▸ Records from a pointing dataset
──────

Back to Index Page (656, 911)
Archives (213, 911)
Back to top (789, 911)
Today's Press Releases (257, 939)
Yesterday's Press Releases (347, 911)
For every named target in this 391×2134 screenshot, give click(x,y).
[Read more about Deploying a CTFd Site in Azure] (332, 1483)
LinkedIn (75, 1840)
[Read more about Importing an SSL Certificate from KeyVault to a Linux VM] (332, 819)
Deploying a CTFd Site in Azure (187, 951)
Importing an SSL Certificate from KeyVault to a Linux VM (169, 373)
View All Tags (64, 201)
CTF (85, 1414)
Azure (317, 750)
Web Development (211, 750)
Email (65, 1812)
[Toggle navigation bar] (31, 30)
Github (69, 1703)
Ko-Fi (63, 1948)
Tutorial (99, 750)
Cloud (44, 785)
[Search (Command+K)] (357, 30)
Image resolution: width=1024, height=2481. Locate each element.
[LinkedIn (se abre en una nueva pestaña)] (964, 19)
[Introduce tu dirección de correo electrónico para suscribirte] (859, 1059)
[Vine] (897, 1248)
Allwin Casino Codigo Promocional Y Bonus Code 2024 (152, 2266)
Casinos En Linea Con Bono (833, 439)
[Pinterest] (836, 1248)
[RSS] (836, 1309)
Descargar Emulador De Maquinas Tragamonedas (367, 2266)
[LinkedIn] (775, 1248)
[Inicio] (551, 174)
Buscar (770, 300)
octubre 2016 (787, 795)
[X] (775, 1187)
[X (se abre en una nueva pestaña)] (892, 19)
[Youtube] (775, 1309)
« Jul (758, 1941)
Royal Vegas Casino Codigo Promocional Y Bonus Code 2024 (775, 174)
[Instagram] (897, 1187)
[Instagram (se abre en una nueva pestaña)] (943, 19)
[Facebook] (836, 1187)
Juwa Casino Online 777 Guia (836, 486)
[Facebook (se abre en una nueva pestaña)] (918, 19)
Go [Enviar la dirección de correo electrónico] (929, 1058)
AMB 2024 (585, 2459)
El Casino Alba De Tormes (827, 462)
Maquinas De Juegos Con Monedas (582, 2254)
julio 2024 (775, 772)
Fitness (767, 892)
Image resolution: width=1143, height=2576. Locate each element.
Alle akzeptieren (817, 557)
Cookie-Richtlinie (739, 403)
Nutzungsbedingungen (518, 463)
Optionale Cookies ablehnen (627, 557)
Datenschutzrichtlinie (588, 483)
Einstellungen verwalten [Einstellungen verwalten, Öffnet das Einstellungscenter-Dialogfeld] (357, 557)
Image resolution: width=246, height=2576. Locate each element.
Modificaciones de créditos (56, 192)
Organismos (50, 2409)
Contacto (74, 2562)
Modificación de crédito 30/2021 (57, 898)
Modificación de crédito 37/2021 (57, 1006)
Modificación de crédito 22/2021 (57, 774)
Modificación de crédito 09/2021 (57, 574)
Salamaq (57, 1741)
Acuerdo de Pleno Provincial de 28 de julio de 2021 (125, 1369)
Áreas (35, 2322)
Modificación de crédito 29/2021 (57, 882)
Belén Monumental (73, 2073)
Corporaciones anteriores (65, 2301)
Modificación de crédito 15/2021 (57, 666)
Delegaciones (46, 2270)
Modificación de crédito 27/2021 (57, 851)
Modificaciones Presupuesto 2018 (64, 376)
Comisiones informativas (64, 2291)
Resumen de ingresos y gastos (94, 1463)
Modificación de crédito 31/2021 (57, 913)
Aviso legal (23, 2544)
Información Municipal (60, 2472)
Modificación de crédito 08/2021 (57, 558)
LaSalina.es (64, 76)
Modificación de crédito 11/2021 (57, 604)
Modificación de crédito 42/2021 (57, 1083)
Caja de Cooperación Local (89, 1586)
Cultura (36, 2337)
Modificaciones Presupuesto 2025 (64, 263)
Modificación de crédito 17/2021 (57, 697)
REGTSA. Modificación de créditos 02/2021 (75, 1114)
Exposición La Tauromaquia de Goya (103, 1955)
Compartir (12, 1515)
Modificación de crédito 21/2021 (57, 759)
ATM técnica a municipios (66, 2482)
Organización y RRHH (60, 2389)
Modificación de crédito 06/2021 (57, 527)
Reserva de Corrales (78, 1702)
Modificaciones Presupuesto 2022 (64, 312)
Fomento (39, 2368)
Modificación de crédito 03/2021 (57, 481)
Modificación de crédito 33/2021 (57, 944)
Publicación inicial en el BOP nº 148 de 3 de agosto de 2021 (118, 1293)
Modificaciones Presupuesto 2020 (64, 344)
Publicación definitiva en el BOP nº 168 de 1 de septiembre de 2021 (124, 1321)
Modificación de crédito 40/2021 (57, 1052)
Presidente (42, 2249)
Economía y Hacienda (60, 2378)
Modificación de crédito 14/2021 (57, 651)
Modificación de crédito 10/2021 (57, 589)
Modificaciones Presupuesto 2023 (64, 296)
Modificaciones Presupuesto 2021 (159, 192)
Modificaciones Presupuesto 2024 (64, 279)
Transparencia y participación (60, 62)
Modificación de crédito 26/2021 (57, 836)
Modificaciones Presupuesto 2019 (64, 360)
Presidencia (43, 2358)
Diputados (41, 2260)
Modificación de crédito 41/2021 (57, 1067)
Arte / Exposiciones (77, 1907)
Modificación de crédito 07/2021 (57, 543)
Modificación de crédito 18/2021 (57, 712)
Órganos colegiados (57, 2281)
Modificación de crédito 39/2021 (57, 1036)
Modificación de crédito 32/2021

──────

▸ Required work
Quote the part of the data above that opens with the line containing "Corporaciones anteriores (65, 2301)" and closes with the line containing "Modificación de crédito 10/2021 (57, 589)", including both of those lines.

▸ Response to this exercise
Corporaciones anteriores (65, 2301)
Modificación de crédito 15/2021 (57, 666)
Delegaciones (46, 2270)
Modificación de crédito 27/2021 (57, 851)
Modificaciones Presupuesto 2018 (64, 376)
Comisiones informativas (64, 2291)
Resumen de ingresos y gastos (94, 1463)
Modificación de crédito 31/2021 (57, 913)
Aviso legal (23, 2544)
Información Municipal (60, 2472)
Modificación de crédito 08/2021 (57, 558)
LaSalina.es (64, 76)
Modificación de crédito 11/2021 (57, 604)
Modificación de crédito 42/2021 (57, 1083)
Caja de Cooperación Local (89, 1586)
Cultura (36, 2337)
Modificaciones Presupuesto 2025 (64, 263)
Modificación de crédito 17/2021 (57, 697)
REGTSA. Modificación de créditos 02/2021 (75, 1114)
Exposición La Tauromaquia de Goya (103, 1955)
Compartir (12, 1515)
Modificación de crédito 21/2021 (57, 759)
ATM técnica a municipios (66, 2482)
Organización y RRHH (60, 2389)
Modificación de crédito 06/2021 (57, 527)
Reserva de Corrales (78, 1702)
Modificaciones Presupuesto 2022 (64, 312)
Fomento (39, 2368)
Modificación de crédito 03/2021 (57, 481)
Modificación de crédito 33/2021 (57, 944)
Publicación inicial en el BOP nº 148 de 3 de agosto de 2021 (118, 1293)
Modificaciones Presupuesto 2020 (64, 344)
Publicación definitiva en el BOP nº 168 de 1 de septiembre de 2021 (124, 1321)
Modificación de crédito 40/2021 (57, 1052)
Presidente (42, 2249)
Economía y Hacienda (60, 2378)
Modificación de crédito 14/2021 (57, 651)
Modificación de crédito 10/2021 (57, 589)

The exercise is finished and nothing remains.